By Alex Kabba, African Abroad

 

Many African immigrants are worried that a Senator McCain win in November may herald bad news for the country and the economy. This fear, according to interviews with African immigrants by African Abroad-USA, became reinforced when the presidential race became dead even after McCain picked Alaska Governor Sarah Palin as his running mate. The Palin pick, as indicated by polls, has energized the McCain campaign and has driven Senator Barack Obama into playing defense.

 

Franca (last name withheld), a Nigerian American, fears that a win by the Arizona senator may mean that America may go to war with Iran and diverting economic resources towards war.

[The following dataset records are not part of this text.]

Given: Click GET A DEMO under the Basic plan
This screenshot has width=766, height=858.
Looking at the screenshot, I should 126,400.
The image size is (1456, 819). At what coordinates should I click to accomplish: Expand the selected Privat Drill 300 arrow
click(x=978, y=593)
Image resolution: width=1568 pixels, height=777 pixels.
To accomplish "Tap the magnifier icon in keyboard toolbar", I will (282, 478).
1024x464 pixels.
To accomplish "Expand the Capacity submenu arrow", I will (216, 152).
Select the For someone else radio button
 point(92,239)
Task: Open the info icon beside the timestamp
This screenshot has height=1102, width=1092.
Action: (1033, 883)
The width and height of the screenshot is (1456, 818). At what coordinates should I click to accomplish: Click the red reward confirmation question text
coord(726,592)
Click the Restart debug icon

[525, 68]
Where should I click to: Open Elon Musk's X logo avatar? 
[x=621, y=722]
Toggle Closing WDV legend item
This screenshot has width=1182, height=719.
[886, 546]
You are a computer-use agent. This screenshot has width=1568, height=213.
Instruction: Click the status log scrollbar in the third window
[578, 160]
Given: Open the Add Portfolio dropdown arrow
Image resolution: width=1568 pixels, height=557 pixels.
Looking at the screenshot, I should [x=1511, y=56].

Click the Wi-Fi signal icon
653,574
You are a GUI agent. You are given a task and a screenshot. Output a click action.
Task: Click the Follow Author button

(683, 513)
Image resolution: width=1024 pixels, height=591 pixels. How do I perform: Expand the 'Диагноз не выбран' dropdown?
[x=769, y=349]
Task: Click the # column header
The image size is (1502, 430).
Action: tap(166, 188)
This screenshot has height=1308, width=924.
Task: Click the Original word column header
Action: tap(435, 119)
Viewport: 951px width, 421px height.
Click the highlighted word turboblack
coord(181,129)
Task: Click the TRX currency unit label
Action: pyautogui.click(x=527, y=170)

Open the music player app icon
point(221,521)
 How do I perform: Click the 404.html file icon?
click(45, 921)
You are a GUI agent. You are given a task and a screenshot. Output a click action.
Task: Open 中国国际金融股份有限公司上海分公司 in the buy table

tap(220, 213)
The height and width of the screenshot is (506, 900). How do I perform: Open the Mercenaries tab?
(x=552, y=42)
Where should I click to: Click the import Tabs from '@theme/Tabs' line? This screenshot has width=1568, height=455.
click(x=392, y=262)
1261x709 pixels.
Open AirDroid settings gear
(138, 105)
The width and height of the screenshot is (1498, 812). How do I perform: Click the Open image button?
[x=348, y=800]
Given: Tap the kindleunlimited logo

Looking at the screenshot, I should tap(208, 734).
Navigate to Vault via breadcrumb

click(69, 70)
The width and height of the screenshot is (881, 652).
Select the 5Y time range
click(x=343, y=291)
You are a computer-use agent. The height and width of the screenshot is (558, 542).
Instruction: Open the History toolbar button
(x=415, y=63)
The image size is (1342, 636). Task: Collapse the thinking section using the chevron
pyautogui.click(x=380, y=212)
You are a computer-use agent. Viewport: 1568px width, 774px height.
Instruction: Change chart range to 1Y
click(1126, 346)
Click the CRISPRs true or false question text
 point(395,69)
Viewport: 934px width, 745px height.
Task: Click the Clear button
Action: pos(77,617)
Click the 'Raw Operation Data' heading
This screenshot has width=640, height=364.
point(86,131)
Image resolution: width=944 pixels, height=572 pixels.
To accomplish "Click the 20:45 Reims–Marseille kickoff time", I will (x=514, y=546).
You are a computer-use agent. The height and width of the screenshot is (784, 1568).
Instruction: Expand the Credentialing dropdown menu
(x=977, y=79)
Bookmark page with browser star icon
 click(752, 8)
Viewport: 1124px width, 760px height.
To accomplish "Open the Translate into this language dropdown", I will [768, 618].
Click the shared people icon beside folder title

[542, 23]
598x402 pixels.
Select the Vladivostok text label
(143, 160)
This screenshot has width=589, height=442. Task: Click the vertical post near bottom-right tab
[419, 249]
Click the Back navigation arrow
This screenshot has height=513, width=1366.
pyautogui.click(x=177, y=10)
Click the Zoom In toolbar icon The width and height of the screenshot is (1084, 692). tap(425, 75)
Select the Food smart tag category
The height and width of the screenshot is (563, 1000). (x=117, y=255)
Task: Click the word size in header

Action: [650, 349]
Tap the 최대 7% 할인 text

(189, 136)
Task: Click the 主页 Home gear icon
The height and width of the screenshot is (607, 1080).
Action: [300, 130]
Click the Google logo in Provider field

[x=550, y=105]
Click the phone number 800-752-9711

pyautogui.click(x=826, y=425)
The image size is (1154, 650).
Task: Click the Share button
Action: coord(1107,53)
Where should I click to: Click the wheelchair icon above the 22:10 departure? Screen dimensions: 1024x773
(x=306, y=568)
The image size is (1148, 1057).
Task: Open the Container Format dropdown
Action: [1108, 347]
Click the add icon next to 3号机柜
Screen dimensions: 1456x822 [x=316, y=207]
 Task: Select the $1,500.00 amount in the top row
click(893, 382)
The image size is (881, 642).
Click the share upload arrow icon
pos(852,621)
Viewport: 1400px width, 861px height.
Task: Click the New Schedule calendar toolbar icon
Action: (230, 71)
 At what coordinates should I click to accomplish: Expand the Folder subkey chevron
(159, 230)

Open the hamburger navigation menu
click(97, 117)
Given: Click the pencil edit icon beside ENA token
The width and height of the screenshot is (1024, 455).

“Presently, there is no money in the country. We cannot refinance our mortgages and many mortgage brokers have lost their jobs, as the economy has slowed under President G.W. Bush,” added Tayo.

 

Another African immigrant sipping pepper soup at the Governor’s Lodge on Atlantic Avenue, Brooklyn, told this newspaper, “I fear for this country. Republicans know how to win elections. They never talk of issues like the credit crunch, high unemployment and the new high cost of living in the United States. Instead, they talk of personality, abortion, and the ability to shoot a moose!”

 

Indeed, Rick Davis, McCain’s campaign manager, told the media that this campaign will be about defining the personality of Senator Obama; to blunt the “change” mantra that has propelled the Obama insurgent candidacy, which won him the Democratic primaries. The McCain campaign has also began to tout itself as the “agent of change.” This has prompted Obama, who has cast the McCain campaign as running for a Bush third term, to remark that for McCain to be putting himself forward as the “agent for change” is “misleading.” Obama shot back that “if you put lipstick on a pig, it is still a pig.”

 

Many African immigrants said that a McCain win could make them begin to rethink if they will have to relocate back to their country of origin.

 

“The man is too hawkish,” said Kwabena, a Ghanaian American. “I think his presidency will be a disaster for this country. Everything about him is about war. From the commentary: ‘We are all Georgians now’, to threatening Russia. This does not bode well for world peace.”

 

The war topic was the subject of special comment by Keith Olbermann, of MSNBC, in his show “Countdown.” Olbermann alleged that the Republican President George W. Bush and McCain have both jointly exploited the attack of 9/11 for political gain at the expense of 3,000 victims. “9/11 has become a ‘trademark’ with a trademark logo.

 

“Nine/eleven (*TM) has sustained a president who long ago should have been dismissed or impeached. It has kept him and his gang of financial and constitutional crooks in office without literally any visible means of support.”

 

’s investigation among immigrants shows that many believe the race is so close because Obama is black. Can you imagine if Obama was white? With this [Republican] party, which has been in power for the past eight years, that has so mismanaged the economy, this race would not be close.

 

 

It remains to be seen if Americans will make McCain president, in spite of the catastrophe of the last eight years under Bush.